# Task item:
Report all lines from the entries below in which "marker" appears.

# Data supplied:
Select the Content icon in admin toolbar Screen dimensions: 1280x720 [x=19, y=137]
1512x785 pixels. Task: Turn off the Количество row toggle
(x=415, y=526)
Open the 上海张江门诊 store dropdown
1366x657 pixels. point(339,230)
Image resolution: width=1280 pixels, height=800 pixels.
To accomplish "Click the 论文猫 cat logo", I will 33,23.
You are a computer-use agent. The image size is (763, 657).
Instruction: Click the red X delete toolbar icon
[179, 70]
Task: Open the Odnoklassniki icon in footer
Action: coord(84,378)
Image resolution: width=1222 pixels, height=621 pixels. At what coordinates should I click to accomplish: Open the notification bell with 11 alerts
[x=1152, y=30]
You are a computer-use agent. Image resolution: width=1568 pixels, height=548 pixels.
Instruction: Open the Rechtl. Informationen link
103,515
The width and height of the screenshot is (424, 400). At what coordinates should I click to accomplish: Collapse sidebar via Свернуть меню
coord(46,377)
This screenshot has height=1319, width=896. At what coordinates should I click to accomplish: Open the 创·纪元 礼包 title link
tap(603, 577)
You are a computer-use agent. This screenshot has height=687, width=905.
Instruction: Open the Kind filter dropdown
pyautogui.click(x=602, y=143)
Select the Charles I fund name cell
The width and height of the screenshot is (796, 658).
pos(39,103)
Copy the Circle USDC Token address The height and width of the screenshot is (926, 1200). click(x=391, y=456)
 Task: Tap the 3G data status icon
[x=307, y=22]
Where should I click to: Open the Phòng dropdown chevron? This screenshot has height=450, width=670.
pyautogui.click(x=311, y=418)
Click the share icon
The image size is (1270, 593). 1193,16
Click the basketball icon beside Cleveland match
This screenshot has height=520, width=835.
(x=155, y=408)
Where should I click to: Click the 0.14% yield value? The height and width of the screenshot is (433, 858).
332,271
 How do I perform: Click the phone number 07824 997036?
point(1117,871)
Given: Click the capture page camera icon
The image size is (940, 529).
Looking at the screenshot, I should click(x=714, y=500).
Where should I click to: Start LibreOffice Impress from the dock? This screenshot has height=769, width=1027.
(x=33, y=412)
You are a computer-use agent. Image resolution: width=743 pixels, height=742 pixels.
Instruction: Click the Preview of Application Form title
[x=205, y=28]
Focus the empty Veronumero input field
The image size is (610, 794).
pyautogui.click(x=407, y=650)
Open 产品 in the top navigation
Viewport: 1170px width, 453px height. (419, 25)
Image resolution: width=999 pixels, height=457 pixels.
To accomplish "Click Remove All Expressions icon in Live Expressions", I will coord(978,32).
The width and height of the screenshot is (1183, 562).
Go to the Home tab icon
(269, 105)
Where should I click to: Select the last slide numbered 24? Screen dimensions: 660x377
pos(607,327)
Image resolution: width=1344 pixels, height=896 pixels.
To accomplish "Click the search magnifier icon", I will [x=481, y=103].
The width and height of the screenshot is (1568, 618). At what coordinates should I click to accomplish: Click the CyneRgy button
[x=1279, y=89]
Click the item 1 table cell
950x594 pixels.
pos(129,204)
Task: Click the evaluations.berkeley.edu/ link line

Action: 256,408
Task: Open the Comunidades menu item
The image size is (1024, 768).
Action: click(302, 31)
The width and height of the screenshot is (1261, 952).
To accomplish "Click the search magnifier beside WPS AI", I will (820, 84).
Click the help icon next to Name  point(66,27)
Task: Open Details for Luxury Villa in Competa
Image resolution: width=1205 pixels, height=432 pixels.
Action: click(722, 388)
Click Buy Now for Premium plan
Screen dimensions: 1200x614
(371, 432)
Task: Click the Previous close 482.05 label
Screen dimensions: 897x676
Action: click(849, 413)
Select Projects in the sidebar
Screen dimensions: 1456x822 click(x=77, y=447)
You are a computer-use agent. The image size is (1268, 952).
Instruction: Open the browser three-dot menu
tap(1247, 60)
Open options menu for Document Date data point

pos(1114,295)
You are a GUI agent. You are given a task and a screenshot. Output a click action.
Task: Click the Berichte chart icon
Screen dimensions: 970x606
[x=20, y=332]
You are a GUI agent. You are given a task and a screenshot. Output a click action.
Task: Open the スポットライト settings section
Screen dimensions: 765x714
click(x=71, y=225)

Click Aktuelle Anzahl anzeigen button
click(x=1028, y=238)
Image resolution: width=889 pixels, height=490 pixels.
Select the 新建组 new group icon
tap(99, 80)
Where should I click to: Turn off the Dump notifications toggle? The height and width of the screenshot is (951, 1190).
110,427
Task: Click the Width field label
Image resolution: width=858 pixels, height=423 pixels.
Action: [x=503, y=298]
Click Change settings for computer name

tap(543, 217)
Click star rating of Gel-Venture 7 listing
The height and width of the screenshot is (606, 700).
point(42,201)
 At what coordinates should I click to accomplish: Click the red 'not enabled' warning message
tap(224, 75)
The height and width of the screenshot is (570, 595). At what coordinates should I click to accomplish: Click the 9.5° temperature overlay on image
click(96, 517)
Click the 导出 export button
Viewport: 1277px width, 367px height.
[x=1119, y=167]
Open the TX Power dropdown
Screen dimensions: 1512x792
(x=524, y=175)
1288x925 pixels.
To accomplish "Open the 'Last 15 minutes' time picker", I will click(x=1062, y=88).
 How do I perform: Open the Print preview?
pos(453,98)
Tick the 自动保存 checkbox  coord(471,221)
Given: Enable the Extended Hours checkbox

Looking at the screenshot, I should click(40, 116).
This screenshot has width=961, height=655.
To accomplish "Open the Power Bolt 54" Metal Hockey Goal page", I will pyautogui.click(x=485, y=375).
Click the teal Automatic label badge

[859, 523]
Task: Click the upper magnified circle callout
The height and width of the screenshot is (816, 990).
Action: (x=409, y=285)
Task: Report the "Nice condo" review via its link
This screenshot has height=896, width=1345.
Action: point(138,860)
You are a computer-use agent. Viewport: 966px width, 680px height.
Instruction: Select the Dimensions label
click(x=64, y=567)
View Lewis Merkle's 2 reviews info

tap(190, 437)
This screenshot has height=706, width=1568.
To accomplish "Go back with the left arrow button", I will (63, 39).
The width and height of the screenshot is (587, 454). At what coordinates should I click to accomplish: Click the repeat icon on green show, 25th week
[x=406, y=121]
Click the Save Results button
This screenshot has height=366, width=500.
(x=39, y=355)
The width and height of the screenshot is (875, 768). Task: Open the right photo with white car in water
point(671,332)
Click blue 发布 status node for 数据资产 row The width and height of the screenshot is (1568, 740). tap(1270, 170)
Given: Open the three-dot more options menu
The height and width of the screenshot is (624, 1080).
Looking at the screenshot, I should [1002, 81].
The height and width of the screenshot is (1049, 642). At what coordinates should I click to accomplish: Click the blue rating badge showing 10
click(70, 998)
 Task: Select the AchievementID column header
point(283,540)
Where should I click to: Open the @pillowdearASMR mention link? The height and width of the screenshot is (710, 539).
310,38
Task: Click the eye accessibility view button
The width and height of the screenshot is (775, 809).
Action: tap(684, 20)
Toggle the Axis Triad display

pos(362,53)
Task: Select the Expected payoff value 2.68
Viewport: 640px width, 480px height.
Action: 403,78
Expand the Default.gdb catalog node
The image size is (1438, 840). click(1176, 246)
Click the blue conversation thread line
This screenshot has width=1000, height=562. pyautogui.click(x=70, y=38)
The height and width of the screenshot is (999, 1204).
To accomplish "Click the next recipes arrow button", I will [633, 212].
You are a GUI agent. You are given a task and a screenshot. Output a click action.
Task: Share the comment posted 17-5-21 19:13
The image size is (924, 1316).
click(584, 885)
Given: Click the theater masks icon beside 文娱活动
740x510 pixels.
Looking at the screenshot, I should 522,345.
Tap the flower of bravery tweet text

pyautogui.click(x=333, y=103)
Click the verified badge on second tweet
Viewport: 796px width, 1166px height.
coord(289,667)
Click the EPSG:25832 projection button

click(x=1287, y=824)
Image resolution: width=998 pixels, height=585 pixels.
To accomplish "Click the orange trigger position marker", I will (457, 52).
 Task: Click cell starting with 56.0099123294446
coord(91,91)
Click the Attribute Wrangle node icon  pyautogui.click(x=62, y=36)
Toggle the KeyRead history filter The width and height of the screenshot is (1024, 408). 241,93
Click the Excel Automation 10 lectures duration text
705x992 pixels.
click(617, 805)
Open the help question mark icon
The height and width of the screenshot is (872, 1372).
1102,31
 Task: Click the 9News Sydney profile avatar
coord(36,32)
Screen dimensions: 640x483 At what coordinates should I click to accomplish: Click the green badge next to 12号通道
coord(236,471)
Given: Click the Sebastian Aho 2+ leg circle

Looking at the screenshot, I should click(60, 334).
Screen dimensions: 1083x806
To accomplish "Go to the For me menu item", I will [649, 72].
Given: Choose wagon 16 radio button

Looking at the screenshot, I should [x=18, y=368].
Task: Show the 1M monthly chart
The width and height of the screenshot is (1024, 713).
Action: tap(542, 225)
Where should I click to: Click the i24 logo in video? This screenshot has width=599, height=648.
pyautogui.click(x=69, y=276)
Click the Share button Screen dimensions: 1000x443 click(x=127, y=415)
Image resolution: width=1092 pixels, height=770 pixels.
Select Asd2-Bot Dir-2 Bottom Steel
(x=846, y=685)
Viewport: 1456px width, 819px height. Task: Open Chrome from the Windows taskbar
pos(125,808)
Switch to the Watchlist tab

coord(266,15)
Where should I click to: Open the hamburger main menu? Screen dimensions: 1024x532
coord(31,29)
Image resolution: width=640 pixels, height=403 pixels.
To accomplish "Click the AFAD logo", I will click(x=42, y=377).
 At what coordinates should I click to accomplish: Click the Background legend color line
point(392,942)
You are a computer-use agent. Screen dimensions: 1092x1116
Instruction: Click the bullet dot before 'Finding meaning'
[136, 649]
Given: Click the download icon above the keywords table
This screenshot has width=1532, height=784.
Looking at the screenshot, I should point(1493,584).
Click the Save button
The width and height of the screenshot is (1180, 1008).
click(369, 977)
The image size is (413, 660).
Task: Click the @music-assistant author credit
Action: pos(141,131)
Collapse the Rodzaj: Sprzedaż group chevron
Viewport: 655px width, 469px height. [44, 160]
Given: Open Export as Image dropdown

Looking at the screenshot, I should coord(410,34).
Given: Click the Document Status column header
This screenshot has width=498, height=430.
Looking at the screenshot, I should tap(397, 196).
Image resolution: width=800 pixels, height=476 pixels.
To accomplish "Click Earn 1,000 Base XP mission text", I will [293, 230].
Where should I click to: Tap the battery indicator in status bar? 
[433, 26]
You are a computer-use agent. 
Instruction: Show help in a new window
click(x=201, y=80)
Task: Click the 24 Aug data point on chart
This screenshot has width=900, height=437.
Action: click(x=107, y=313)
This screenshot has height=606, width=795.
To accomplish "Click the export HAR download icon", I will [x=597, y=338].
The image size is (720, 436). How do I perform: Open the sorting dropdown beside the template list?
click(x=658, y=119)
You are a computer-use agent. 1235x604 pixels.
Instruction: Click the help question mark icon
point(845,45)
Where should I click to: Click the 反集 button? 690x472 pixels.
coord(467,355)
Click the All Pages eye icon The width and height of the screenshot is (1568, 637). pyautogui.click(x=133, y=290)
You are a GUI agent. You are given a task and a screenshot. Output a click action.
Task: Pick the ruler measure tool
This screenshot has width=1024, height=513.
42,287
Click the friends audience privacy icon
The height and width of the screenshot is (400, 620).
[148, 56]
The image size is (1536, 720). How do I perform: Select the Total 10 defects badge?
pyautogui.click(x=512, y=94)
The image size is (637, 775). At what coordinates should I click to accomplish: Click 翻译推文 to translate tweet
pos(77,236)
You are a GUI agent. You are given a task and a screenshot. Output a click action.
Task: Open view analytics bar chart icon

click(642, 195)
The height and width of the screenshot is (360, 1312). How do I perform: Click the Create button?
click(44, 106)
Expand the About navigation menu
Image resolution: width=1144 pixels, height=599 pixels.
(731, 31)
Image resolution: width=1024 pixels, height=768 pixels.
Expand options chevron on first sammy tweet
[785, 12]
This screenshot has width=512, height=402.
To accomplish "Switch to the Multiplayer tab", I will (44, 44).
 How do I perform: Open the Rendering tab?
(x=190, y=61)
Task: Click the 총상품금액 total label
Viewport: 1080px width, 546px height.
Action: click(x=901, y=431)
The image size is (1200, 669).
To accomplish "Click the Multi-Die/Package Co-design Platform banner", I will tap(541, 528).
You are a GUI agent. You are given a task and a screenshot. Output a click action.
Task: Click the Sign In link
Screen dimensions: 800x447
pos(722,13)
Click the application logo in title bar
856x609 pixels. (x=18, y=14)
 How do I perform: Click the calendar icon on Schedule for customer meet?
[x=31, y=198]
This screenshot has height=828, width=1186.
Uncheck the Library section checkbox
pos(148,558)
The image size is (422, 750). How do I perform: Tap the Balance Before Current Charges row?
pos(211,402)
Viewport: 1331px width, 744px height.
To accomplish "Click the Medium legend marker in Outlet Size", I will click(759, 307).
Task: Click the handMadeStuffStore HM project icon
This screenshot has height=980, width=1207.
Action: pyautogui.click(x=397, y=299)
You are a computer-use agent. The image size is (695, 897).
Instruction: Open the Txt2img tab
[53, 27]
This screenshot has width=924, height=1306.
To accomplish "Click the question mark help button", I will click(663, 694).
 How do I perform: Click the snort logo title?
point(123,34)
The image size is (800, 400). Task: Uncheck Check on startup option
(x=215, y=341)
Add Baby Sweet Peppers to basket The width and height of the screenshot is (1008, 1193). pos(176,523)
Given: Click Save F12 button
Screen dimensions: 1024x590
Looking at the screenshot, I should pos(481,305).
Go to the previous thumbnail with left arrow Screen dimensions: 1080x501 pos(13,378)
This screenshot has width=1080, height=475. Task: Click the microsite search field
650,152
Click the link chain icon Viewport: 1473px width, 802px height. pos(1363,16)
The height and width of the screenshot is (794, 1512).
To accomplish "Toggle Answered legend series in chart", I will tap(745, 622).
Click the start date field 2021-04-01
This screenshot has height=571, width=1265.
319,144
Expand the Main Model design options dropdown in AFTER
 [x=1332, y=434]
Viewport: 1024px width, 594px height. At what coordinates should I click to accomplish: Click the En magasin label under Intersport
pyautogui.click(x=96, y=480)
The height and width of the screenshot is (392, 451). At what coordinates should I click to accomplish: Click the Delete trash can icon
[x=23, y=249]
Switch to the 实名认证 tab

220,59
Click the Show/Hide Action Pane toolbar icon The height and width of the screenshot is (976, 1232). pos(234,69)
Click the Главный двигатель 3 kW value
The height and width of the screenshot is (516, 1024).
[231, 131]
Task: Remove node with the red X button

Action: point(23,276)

# Task answer:
To accomplish "Click the orange trigger position marker", I will (457, 52).
To accomplish "Click the Medium legend marker in Outlet Size", I will click(759, 307).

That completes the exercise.